How Was Your Stay? Exploring Hawai’i Island TripAdvisor Reviews with NLP

Have you ever wondered what your customers were saying about your business? Probably seems like a silly question, right? After all, the “voice of the customer” should be important to any business and is the raison d être for anyone in market research or user experience. Yet after spending years in this field, I began to wonder: “Are we really getting valuable insights from our surveys and focus groups?”

While the market research industry seems to be unwilling to part with these bread-and-butter methodologies, there are alternatives today that may not have been as easy to explore prior to modern computing power or the advent of the Internet. Today, consumers are ready and willing to offer their opinions for free! Of course, I’m speaking about online reviews.

Online reviews are an import source of data for both businesses and consumers alike. For businesses, reviews provide an ongoing flow of information and sentiment while for consumers they can be highly influential in purchase decisions. Today it’s fairly easy to tap into this river of product/service reviews through software tools…or build your own.

Python and Natural Language Processing

One positive evolutionary change that should be noted about the market research industry is that there has finally been an acceptance that emotion is the driver of behavior. The expression of feelings can be a much more powerful indicator of future behavior than a “Very Likely” checkbox. Yet the problem is how does one capture emotion?

Sentiment analysis is one technique: a means of parsing out emotions from written (and now spoken) words. What better way to understand a consumer’s feelings than in their own words? Granted, the stalwart open-ended question has existed forever in surveys and IDIs, but often times:

  • The costly process of coding for topic/emotion extraction means that researchers typically only cherry-pick a few illustrative responses to include in reports — and discard the rest
  • While popular for visualization, word clouds sacrifice context and are often the only option in the tool chest for displaying text data
  • As with any direct questioning technique, there is inherent bias introduced by the researcher in the wording of the question itself which can lead the response and miss out on other important factors

Today, consumers can openly voice their opinions online in a free-form, undirected manner. This allows them to speak on whatever concerns they may have without the potential bias of a researcher (yet to be fair, bias is never completely removed from research — it can still be imposed during the analysis phase).

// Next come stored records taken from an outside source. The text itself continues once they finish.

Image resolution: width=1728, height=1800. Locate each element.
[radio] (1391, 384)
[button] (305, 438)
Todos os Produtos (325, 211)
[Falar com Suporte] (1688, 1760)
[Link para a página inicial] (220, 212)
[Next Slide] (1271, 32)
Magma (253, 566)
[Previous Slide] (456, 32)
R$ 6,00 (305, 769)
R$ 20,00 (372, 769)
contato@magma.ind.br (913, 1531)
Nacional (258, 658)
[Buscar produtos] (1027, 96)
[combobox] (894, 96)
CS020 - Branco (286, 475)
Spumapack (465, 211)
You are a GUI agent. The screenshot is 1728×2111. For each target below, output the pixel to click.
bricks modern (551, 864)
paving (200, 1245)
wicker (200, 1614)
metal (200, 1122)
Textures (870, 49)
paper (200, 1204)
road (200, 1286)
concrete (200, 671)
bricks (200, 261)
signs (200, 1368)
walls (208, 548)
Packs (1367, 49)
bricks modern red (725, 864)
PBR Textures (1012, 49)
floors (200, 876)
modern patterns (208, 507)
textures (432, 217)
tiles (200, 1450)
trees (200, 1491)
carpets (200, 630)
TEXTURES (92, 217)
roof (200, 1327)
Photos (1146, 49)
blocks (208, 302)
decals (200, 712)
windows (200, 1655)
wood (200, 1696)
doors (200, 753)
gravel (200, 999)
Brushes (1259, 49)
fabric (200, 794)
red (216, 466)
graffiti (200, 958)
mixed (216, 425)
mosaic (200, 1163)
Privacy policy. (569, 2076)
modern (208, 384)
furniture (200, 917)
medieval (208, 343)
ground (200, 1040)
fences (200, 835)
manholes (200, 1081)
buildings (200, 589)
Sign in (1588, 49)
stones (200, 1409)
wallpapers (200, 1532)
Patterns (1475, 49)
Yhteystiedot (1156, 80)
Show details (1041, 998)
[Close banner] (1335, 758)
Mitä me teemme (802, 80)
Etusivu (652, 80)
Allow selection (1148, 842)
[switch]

Python has become the de facto programming language of choice for data science and offers a variety of packages for processing human language. Natural language processing (NLP) has arguably more approaches and techniques than the majority of other machine learning subfields and is a significant component of modern artificial intelligence applications. What can NLP teach us about visitors’ stays at hotels and resorts on, say, Hawai’i Island?

Gathering Reviews

Several websites and services exist that allow users to obtain product/service reviews (e.g. shopping.com,shopzilla.com, webhose.io) but typically for a price. TripAdvisor’s API is only designed to embed data into third-party websites, but this does not include review text itself. We’ll have to obtain it by another means.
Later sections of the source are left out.